Document text
☆ ☆ ☆

Are Enriched Foods Good for Children?
Are enriched foods good for children? The answer is yes, but with caution. The ultimate goal of enriched foods is to cover vitamin or mineral deficiencies that the child, for certain reasons, doesn’t ingest.
Although we must be careful, because although enriched foods have been around for almost 100 years, there are no regulations for children, so if consumed in excess, they can be harmful. In addition, there’s another detail, and it’s that most enriched foods are processed and are accompanied by a lot of sodium, sugars, and fats.
Therefore, it’s not a matter of including them recklessly. It’s important to receive guidance from a health professional to help you choose what’s healthiest for your little one. Stay with us to find out which enriched foods are best for your child.
What are enriched foods and fortified foods?
The organization Global Development Commons of the United Nations Children’s Fund (UNICEF), defines an enriched food as one that restores vitamins and minerals that are lost during industrial processing.
For example, folic acid, iron, and riboflavin, which are lost when the wheat bran is removed, are added to refined wheat flour. The same organization clarifies that enriched foods and fortified foods aren’t the same things.
The latter refers to the addition of nutrients to those foods that by nature don’t contain them. For example, orange juice, naturally, doesn’t provide calcium. But calcium salts can be added to it to increase its intake.
In both cases, the objective is to offer foods that contribute to the intake of vitamins and minerals that are necessary for well-being and health. Therefore, in some cases, they’re used as synonyms.
But, are these foods healthy for children? Let’s see.
Are enriched foods good for children?
Children are vulnerable to nutrient deficiencies. So, their optimal and accelerated growth and development may be at risk if their requirements aren’t met.
Foods enriched with vitamins and minerals can supply these requirements and offer benefits for children, as long as they’re ingested correctly.
These nutrients help prevent long-term health problems, such as anemia, stunted growth, and poor cognitive development.
In fact, a study published in BMC Public Health suggests that micronutrient-enriched dairy and cereals may be an effective option for reducing anemia in children up to 3 years of age.
However, because there are no intake controls for infants, too much can have detrimental results. Especially, knowing that the added micronutrients are intended for adults and not for children.
For example, a study published in the journal Journal of Pediatric Endocrinology and Metabolism explains that excessive consumption of vitamin A can become toxic and lead to serious health problems.

☆ ☆ ☆

Provided information
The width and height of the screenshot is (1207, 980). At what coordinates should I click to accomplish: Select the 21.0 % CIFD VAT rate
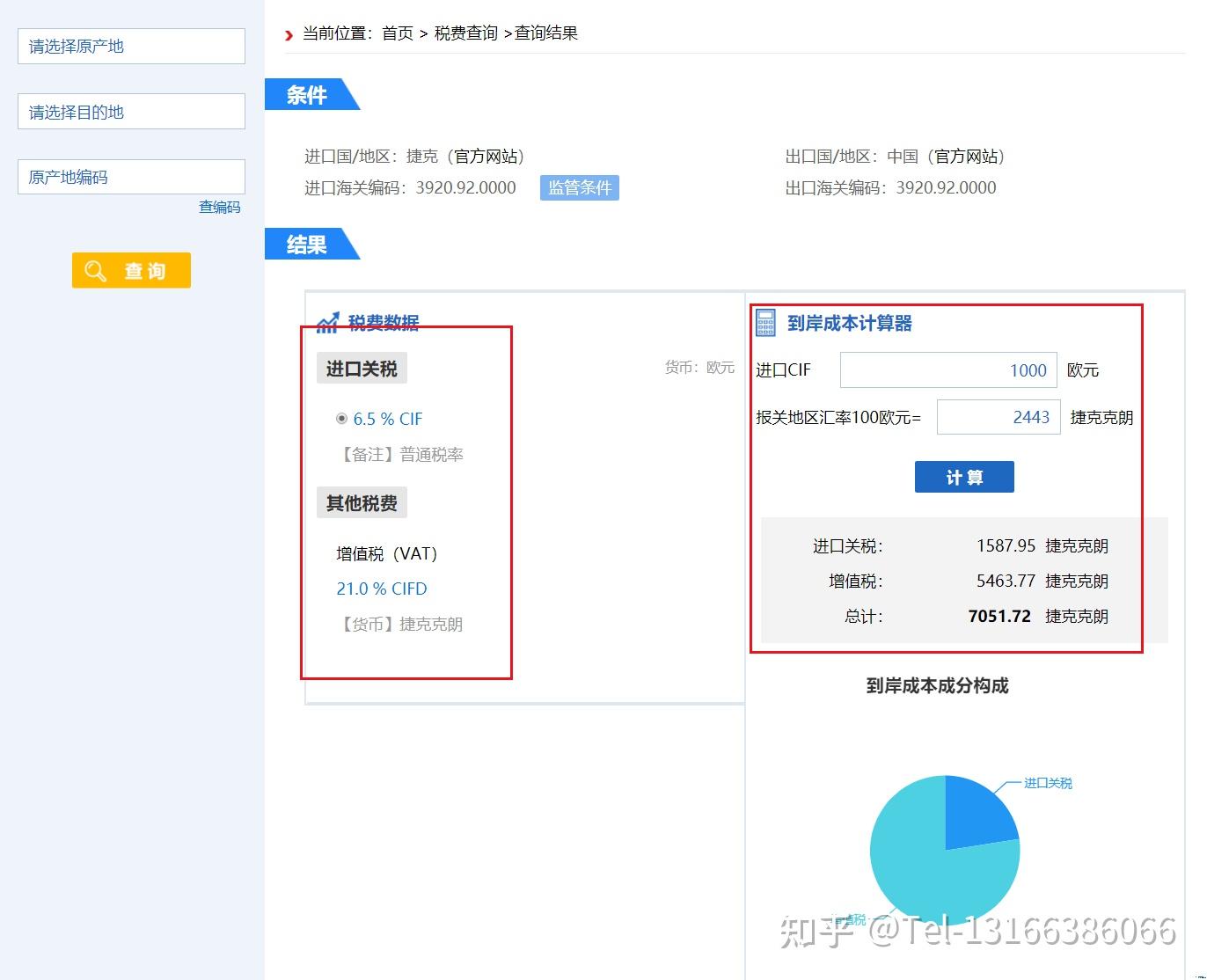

☆ ☆ ☆

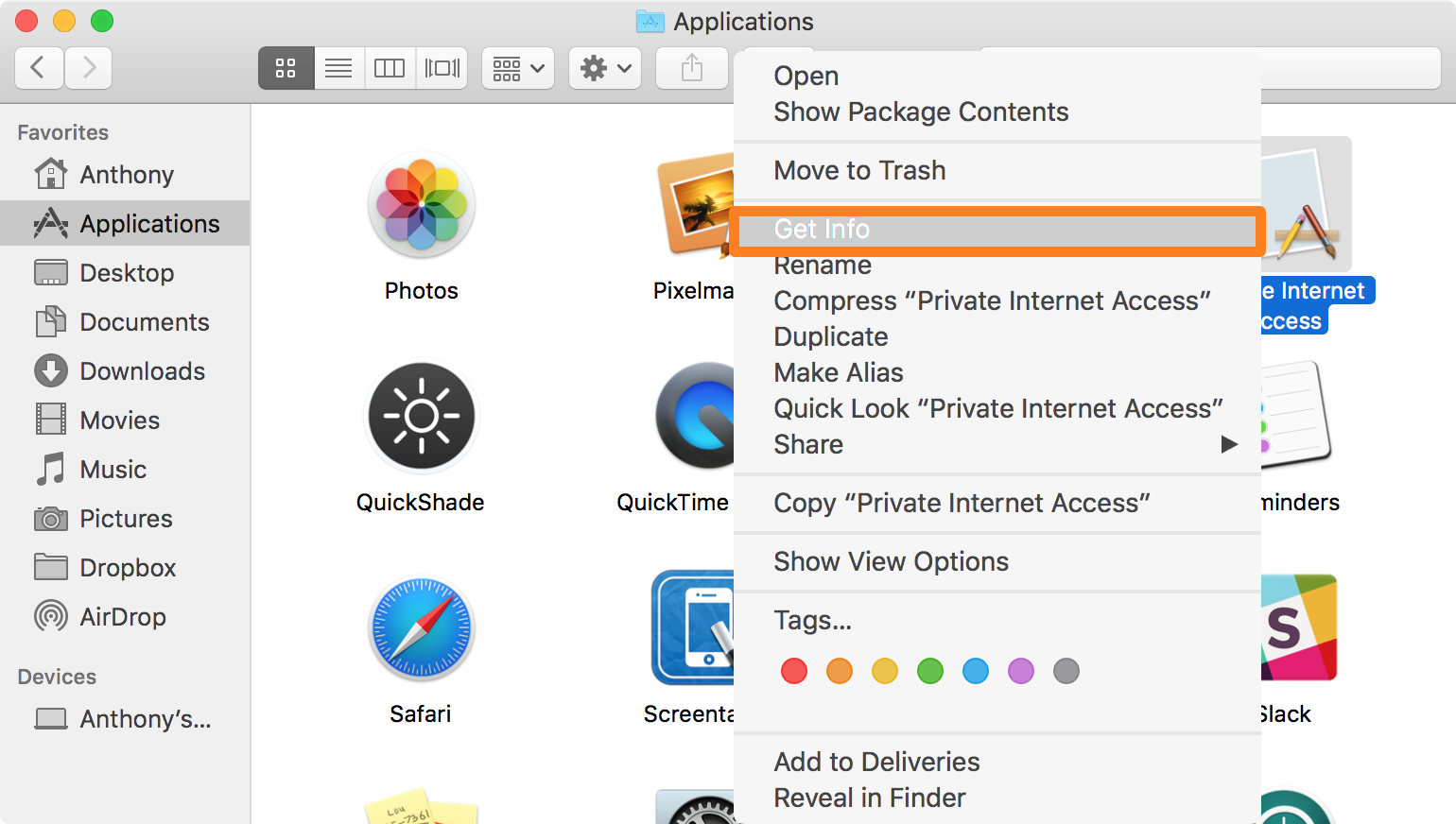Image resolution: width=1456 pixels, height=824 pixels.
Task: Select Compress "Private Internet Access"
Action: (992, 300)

☆ ☆ ☆

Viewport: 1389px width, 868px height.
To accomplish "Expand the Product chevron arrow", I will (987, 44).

☆ ☆ ☆

What you need to do
a: Transcribe the part of the enriched-foods article that opens with the words containing "The organization Global" and closes with "children? Let’s see.".
b: Please condense the paragraph of the enriched-foods article beginning "Although we must be careful" into a shorter version that keeps its main facts.
The records play no part in this work.

Answers per task
a:
The organization Global Development Commons of the United Nations Children’s Fund (UNICEF), defines an enriched food as one that restores vitamins and minerals that are lost during industrial processing.
For example, folic acid, iron, and riboflavin, which are lost when the wheat bran is removed, are added to refined wheat flour. The same organization clarifies that enriched foods and fortified foods aren’t the same things.
The latter refers to the addition of nutrients to those foods that by nature don’t contain them. For example, orange juice, naturally, doesn’t provide calcium. But calcium salts can be added to it to increase its intake.
In both cases, the objective is to offer foods that contribute to the intake of vitamins and minerals that are necessary for well-being and health. Therefore, in some cases, they’re used as synonyms.
But, are these foods healthy for children? Let’s see.

b: Enriched foods have existed for almost 100 years, but there are no regulations for children, so eating too much of them can be harmful. Most are also processed and come with a lot of sodium, sugars, and fats.